§ **Consigne**
Rédigez la suite de la présentation du roman « Les heures souterraines » en reprenant juste après sa dernière phrase.

§ **Texte retenu**
# # #

De Vigan Delphine ♦ Les heures souterraines

A Mathilde 40 ans, une chiromancienne des rues a prédit un jour d’exception : ce sera le 20 mai.

Elle a trois enfants, qu’elle élève seule. Qu’espère-t-elle ? « Un homme qui connaîtrait le vertige, la peur et la joie. ». Alors que son activité lui permet de faire face à la solitude, de réapprendre à vivre et à exister, elle devient petit à petit victime de harcèlement moral de la part de son supérieur

Cadre dynamique dans un grand groupe, Mathilde se rend chaque matin à son travail jusqu’au jour où son destin bascule sans préavis. Victime de harcèlement moral (ce terme n’apparaît pas une seule fois mais c’est bien de cela dont il s’agit) parce qu’elle a eu le malheur un jour de contrer les propos de son patron, elle tente de faire bonne figure, s’en remettant à l’espoir qu’un beau jour les choses rentrent dans l’ordre.

Fébrile, ­Mathilde attend. Mais il n’en est rien ; de jour en jour, elle dépérit, allant de brimades en perversions, jusqu’à son isolement dans un bureau sans fenêtre, sans ordinateur et sans plus aucune mission à conduire.

# # #

§ **Items enregistrés du jeu de données**
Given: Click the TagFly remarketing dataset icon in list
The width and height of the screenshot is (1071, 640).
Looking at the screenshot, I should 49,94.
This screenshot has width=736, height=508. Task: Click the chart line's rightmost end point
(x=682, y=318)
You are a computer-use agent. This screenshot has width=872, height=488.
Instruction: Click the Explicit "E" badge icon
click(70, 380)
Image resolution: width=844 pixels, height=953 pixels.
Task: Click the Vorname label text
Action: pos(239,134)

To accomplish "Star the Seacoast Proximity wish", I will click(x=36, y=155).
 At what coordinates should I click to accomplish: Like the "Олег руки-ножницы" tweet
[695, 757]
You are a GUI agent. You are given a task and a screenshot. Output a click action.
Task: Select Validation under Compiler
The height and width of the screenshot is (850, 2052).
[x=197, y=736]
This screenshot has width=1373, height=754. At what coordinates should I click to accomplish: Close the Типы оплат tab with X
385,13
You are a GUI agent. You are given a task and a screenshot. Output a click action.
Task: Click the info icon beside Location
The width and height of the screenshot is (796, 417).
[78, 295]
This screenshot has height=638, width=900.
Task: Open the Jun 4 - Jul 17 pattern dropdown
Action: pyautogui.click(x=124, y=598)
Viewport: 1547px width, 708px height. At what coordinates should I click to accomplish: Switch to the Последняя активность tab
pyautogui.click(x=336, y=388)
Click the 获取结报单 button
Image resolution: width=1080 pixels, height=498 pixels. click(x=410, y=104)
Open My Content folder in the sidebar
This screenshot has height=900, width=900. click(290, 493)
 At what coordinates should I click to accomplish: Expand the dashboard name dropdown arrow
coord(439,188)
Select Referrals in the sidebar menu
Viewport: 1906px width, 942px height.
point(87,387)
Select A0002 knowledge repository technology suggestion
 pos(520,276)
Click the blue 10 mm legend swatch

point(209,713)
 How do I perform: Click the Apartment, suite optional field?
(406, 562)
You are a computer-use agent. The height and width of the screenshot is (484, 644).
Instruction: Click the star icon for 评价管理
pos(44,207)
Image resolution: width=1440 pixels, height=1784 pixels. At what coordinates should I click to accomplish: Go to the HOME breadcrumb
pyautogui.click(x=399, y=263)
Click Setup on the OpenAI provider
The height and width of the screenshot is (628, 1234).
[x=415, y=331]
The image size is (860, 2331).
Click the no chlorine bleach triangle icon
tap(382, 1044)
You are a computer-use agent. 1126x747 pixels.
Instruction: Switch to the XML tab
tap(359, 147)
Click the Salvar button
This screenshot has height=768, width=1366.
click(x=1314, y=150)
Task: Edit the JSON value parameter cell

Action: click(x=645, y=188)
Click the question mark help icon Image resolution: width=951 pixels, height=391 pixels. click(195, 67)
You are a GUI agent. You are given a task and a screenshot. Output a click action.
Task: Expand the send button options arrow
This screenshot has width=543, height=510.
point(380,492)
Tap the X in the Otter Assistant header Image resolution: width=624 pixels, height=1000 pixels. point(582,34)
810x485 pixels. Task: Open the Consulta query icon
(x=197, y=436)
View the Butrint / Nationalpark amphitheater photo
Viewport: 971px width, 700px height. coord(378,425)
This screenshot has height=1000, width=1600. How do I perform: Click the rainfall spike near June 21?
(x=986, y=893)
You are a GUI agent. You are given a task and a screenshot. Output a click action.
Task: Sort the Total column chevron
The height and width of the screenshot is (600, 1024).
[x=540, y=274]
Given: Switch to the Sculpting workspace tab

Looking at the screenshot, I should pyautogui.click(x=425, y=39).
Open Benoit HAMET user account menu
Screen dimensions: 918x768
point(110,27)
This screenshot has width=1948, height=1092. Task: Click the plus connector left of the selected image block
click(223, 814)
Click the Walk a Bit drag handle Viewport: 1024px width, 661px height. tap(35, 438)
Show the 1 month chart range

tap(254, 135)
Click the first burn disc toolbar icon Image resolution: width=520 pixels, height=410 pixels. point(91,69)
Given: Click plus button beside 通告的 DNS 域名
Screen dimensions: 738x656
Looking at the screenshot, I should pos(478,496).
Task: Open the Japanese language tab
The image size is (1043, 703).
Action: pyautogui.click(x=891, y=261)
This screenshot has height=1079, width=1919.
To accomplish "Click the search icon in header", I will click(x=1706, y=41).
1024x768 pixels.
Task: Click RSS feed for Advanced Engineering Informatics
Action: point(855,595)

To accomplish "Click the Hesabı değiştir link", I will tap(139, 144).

# # #

§ **Corrigé**
Chaque jour, Mathilde prend la ligne 9, puis la ligne 1, puis le RER D jusqu’au Vert-de-Maisons. Chaque jour, elle effectue les mêmes gestes, emprunte les mêmes couloirs de correspondance, monte dans les mêmes trains. Chaque jour, elle pointe, à la même heure, dans une entreprise où on ne l’attend plus. Car depuis quelques mois, sans que rien n’ai été dit, sans raison objective, Mathilde n’a plus rien à faire. Alors, elle laisse couler les heures. Ces heures dont elle ne parle pas, qu’elle cache à ses amis, à sa famille, ces heures dont elle a honte.

 Elle est seule, délaissée par ses collègues qui n’affichent que lâcheté humaine, si caractéristique du monde de l’entreprise où chacun n’a de cesse que de conserver sa place. Elle se sent coupable de ne pas avoir réagi au premier signe et ne sait plus quelle attitude adopter : faut-il relever la tête ou accepter que la cause est perdue ? Elle ne sait plus.

Parallèlement, on fait la connaissance de Thibault, médecin urgentiste qui sillonne Paris à la rencontre des éclopés de l’existence. Passionné, addict à une Lila qui ne l’aime pas, il voudrait la quitter, il veut la quitter, « il faut le faire », se répète-t-il comme un mantra, afin de ne pas désespérer de lui-même. Mais qu’espère-t-il ? « Une femme qui connaîtrait le vertige, la peur et la joie. » Osmose invisible où des gens qui s’aiment sans se connaître s’attendent et se tatouent le cœur de marqueurs existentiels, mais ne s’étreignent jamais.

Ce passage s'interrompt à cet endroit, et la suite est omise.